TROP BON, TROP...?
C'est en 1929 que paraîtra - dans un recueil regroupant d'ailleurs deux autres textes relatifs au vieillissement - ce court récit intitulé
La Nouvelle du Bon Vieux et de la Belle Enfant. Son créateur, le romancier italo-souabe
Italo Svevo venait de mourir l'année précédente à l'âge de soixante-cinq ans, tandis que la célébrité littéraire tant attendue plus jeune, rêve blessé et des années repoussé, est enfin là, depuis trois ans à peine.
Dans cette histoire ironiquement exemplaire, on suit le parcours d'un vieil homme bientôt parvenu au seuil de son existence et qui s'amourache d'une jeunesse aux yeux bleus, conductrice de tramway et néanmoins belle enfant de cette histoire. le vieux barbon va s'exhiber avec sa conquête inattendue, la couvrir de cadeaux, se penser revenu à ses vingt ans... Jusqu'à tomber sérieusement malade. Cependant, le temps de la convalescence aura suffit à la jeune fille pour oublier son naïf philanthrope et fricoter avec un homme de son âge. le géronte les croisera bientôt dans la rue et décide de reprendre cette idylle réchauffée mais cette relation ira de mal en pis et, désabusé, bientôt déçu, le vieil homme s'enfoncera à nouveau dans sa solitude mais décidera de faire de cette histoire un grand roman sur l'amour dont le titre sera "Des rapports entre la vieillesse et la jeunesse".
Histoire d'un vieil homme qui refuse d'accepter son âge, pire : qui se ment à lui même et qui, l'espace d'un moment, décide de ne plus rien savoir de ce que sa propre expérience passée a pu l'enrichir (mais la vie n'aura de cesse de le rattraper), cette nouvelle d'une ironie mordante, au style volontairement très distancié est aussi un monde en miroir dans lequel il n'est pas superflu de songer que le vieillard qui se met à rédiger une oeuvre explorant et prenant prétexte de cette mésaventure d'
une vieille ganache qui se refuse à regarder la vérité en face n'est autre que ce triestin d'Italo Sevo.
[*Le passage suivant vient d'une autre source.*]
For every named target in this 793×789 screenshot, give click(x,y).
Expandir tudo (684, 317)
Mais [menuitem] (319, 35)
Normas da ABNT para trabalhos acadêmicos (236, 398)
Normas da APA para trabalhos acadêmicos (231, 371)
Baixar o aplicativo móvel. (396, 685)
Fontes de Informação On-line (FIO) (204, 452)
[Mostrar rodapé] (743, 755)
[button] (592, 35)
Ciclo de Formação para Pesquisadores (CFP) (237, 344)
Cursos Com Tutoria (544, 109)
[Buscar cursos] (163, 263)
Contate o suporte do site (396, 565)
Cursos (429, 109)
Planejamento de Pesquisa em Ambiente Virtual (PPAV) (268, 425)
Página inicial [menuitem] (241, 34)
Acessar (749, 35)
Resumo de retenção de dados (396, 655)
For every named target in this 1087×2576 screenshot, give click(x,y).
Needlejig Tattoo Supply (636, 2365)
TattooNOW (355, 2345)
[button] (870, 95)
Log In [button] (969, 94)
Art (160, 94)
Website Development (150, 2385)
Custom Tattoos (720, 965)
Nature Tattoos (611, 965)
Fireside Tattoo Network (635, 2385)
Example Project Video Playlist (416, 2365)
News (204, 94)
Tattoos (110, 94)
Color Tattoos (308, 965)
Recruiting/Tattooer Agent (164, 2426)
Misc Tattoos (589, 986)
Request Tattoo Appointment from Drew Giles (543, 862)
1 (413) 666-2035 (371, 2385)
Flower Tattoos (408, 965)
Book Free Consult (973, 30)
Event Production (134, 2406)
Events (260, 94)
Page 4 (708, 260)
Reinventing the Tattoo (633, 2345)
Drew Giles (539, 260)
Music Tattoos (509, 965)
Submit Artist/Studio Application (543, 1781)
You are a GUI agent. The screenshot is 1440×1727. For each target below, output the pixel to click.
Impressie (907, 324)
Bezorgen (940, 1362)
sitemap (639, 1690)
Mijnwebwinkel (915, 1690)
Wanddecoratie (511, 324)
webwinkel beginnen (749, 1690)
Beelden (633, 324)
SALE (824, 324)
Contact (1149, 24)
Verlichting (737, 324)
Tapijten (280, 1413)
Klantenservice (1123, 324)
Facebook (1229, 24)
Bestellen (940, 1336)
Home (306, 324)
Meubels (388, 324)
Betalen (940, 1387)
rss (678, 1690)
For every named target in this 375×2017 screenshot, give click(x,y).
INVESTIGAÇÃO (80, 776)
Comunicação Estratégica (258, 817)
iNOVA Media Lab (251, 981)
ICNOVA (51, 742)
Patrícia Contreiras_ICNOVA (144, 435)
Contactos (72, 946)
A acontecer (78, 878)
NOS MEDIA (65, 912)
Comble du désespoir et de l'humour, sans aucun doute que le portrait de ce vieil aigrefin, mais d'une certaine manière, étonnant pied de nez à cette vie de labeur sans joie, tandis que la reconnaissance littéraire s'était refusée à lui, qui aura fini par sourire sur le tard à celui souvent considéré comme l'un des premiers modernes des lettres italiennes du XXème siècle.